Normal distribution characteristics:
Symmetrical
Area = 1
Probability never hits 0
Describe by mean and standard deviation
Distribution of Amir's sales
#1
# Histogram of amount with 10 bins and show plot
amir_deals['amount'].hist(bins=10)
plt.show()
Probabilities from the normal distribution
#1
# Probability of deal < 7500
prob_less_7500 = norm.cdf(7500, 5000, 2000)
print(prob_less_7500)
#2
# Probability of deal > 1000
prob_over_1000 = 1 - norm.cdf(1000, 5000, 2000)
print(prob_over_1000)
#3
# Probability of deal between 3000 and 7000
prob_3000_to_7000 = norm.cdf(7000, 5000, 2000) - norm.cdf(3000, 5000, 2000)
print(prob_3000_to_7000)
#4
# Calculate amount that 25% of deals will be less than
pct_25 = norm.ppf(0.25, 5000, 2000)
print(pct_25)
Simulating sales under new market conditions
# Calculate new average amount
new_mean = 1.2 * 5000
# Calculate new standard deviation
new_sd = 1.3 * 2000
# Simulate 36 new sales
new_sales = norm.rvs(new_mean, new_sd, size=36)
# Create histogram and show
plt.hist(new_sales)
plt.show()
The central limit theorem
The sampling distribution of statistics becomes closer to the normal distribution as the number of trials increases.
Rolling the dice 5 times
dice = pd.Series([1, 2, 3, 4, 5, 6])
# Roll 5 times
# 1st attempt
samp_5 = dice.sample(5, replace=True)
np.mean(samp_5) # Out: 2
# 2nd attempt
samp_5 = dice.sample(5, replace=True)
np.mean(samp_5) # Out: 4.4
# 3rd attempt
samp_5 = dice.sample(5, replace=True)
np.mean(samp_5) # Out: 3.8
The CLT
# 1.
# Create a histogram of num_users and show
amir_deals['num_users'].hist()
plt.show()
# 2.
# Set seed to 104
np.random.seed(104)
# Sample 20 num_users with replacement from amir_deals
samp_20 = amir_deals['num_users'].sample(20, replace=True)
# Take mean of samp_20
print(np.mean(samp_20))
# 3
sample_means = []
# Loop 100 times
for i in range(100):
# Take sample of 20 num_users
samp_20 = amir_deals['num_users'].sample(20, replace=True)
# Calculate mean of samp_20
samp_20_mean = np.mean(samp_20)
# Append samp_20_mean to sample_means
sample_means.append(samp_20_mean)
print(sample_means)
# 4
# Convert to Series and plot histogram
sample_means_series = pd.Series(sample_means)

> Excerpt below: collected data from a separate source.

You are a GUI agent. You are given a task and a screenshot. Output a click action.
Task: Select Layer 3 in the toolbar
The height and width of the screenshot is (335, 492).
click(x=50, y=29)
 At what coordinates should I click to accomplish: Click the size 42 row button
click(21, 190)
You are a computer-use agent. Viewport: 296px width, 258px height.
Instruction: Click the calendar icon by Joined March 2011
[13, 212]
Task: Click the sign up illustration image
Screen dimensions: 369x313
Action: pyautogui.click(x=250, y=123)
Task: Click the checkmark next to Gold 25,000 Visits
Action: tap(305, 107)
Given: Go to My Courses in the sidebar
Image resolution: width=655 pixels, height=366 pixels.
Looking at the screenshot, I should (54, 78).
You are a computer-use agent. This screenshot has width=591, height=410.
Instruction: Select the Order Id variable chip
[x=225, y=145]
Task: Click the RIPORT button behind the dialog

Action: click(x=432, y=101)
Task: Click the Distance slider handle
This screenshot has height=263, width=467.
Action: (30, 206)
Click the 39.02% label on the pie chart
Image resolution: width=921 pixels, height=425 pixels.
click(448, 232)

sample_means_series.hist()
# Show plot
plt.show()
The mean of the means
# Set seed to 321
np.random.seed(321)
sample_means = []
# Loop 30 times to take 30 means
for i in range(30):
# Take sample of size 20 from num_users col of all_deals with replacement
cur_sample = all_deals['num_users'].sample(20, replace=True)
# Take mean of cur_sample
cur_mean = np.mean(cur_sample)
# Append cur_mean to sample_means
sample_means.append(cur_mean)
# Print mean of sample_means
print(np.mean(sample_means))
# Print mean of num_users in amir_deals
print(np.mean(amir_deals['num_users']))
The Poisson Distribution
Poisson process
Events appear to happen at a certain rate, but completely at random.

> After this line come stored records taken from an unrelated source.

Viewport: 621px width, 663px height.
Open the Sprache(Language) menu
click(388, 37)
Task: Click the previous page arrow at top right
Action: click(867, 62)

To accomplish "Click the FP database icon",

Time unit is irrelevant, as long as we use the same unit when talking about the same situation.
Examples:
Number of animals adopted from an animal shelter per week
Number of people arriving at a station per hour
Number of earthquakes in Indonesia per year
Poisson distribution
Probability of some # of events occurring over a fixed period of time
Examples:
Probability of > 6 animals adopted from an animal shelter per week
Probability of 11 people arriving at a station per hour
Probability of < 9 earthquakes in Indonesia per year
Describe by a value called lambda (λ) is an average number of events per time interval
Lambda is the distribution's peak
The CLT still apllies
from scipy.stats import poisson
poisson.pdf(5, 8) # P(8 adoptions per 5 week)
poisson.cdf(5, 8) # P(8 adoptions in a week <= 5)
1 - poisson.cdf(5, 8) # P(8 adoptions in a week > 5)
poisson.rvs(8, size = 10) # Sampling from poisson distribution
Tracking lead responses
# Import poisson from scipy.stats
from scipy.stats import poisson
#1
# Probability of 5 responses
prob_5 = poisson.pmf(5, 4)
print(prob_5)
#2
# Probability of 5 responses
prob_coworker = poisson.pmf(5, 5.5)
print(prob_coworker)
#3
# Probability of 2 or fewer responses
prob_2_or_less = poisson.cdf(2, 4)
print(prob_2_or_less)
#4
# Probability of > 10 responses
prob_over_10 = 1 - poisson.cdf(10, 4)
print(prob_over_10)
More probability distributions
Modelling time between leads
#1
# Import expon from scipy.stats
from scipy.stats import expon
# Print probability response takes < 1 hour
print(expon.cdf(1, scale=2.5))
#2
# Print probability response takes > 4 hours
print(1- expon.cdf(4, scale=2.5))
#3
# Print probability response takes 3-4 hours
print(expon.cdf(4, scale=2.5) - expon.cdf(3, scale=2.5))